Comment to Section 16-107
This provision reinforces the policy of individual autonomy that underlies this [Act] by ensuring that no individual shall denied the rights granted under this [Act] because of financial hardship. To ensure that financial considerations are not a barrier to rights under this [Act], the [Department of Health] is empowered to waive any or all fees required under the [Act] or in connection with any service provided under this [Act].
The invalidation of any article or section of this [Act] as to any person or circumstance shall not affect the application of any other article or section of this [Act] that can be given full effect without the invalid article, section, or application.
Comment to Section 16-108
The purpose of this section is to sever the various provisions of the [Act]. In the event that an article, section or application of the [Act] is found to be invalid as to any person or circumstance, the application of any other article or section shall not be affected.
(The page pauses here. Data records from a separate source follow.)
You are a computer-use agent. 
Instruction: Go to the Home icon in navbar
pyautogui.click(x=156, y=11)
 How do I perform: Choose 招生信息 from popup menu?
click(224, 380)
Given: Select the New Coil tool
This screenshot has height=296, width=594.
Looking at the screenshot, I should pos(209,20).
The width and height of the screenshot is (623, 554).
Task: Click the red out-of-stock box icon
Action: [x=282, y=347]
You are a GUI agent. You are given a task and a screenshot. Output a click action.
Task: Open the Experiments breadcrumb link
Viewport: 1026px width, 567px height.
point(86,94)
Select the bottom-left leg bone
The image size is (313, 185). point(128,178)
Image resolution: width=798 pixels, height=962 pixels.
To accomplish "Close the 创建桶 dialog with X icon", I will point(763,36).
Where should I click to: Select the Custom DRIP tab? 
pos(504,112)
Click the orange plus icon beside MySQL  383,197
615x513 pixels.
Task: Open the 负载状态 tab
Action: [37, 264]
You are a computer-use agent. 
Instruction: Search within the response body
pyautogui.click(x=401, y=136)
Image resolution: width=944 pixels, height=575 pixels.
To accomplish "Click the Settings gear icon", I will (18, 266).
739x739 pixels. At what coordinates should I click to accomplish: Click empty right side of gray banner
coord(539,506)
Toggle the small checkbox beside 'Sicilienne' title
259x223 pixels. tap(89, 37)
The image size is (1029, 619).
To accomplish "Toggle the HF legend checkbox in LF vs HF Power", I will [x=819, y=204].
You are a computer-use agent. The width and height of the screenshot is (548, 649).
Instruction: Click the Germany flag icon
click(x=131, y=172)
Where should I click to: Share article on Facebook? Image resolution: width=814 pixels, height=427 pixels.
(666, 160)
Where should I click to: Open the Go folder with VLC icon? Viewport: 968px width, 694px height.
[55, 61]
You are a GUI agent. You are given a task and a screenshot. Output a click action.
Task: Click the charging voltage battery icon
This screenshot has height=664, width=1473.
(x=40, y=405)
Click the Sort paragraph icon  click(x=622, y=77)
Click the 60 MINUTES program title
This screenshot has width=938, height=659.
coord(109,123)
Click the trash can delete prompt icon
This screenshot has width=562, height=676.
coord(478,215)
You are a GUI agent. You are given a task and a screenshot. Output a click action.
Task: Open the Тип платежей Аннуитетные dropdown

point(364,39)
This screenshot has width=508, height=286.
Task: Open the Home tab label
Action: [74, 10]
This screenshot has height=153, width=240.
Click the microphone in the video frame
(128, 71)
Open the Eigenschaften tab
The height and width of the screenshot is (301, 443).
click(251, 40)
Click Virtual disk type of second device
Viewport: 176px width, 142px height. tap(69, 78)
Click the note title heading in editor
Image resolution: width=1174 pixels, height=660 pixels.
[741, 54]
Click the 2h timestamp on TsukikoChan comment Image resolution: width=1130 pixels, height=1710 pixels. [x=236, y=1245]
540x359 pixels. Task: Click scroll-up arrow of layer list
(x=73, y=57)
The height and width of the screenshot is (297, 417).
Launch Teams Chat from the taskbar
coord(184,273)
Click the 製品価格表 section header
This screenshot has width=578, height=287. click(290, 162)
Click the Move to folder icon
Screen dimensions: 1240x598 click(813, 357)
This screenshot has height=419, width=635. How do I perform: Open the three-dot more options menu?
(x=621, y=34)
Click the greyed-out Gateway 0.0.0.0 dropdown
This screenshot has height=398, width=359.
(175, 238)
'16-109 UNIFORMITY IN APPLICATION TO PATIENTS
Aid-in-dying shall not be provided or refused on the basis of the patient's age, gender, race, national origin, affectional preference, religion, or creed or solely because a patient has become a burden, the patient's usefulness to society has diminished, the patient is mentally incompetent or physically disabled, or the patient is indigent.
Comment to Section 16-109
Aid-in-dying shall not be provided or refused to any individual because of age, gender, race, national origin, affectional preference, religion, or creed. Similarly, aid-in-dying shall not be provided or refused because an individual has become a burden, the individual's usefulness to society has diminished, the individual is mentally or physically incompetent, or is indigent unless the patient expressly states that such factors are to be considered. The purpose of this provision is to follow the overriding concern of the [Act] in allowing any individual to exercise autonomy in making health care decisions. The above list is not intended to be exhaustive. It is included only to illustrate that the decision to receive or administer aid-in- dying is not to be based on such factors in the absence of express direction by the patient. In no event is this [Act] intended to reflect any decision concerning the value of human life nor does it attempt to indicate who should exercise the rights established under this [Act]. The sole purpose of this [Act] is to allow a patient, surrogate, or Board to make a decision in the best interests of the patient based on a multitude of considerations. No single factor assumes precedence. This section is not intended to preclude a patient from expressly specifying that any of the above-mentioned factors be taken into consideration.
'16-110 EFFECTIVE DATE OF [ACT]
This [Act] shall become effective immediately upon the date of its enactment.
FNa Brackets indicate language that must be replaced with the appropriate names of the legislation, the enacting state, and appropriate state agencies. Elsewhere, brackets indicate provisions that may be controversial, see infra Comment to Article 7, and that are easily severable from the [Act] or may be altered for policy reasons.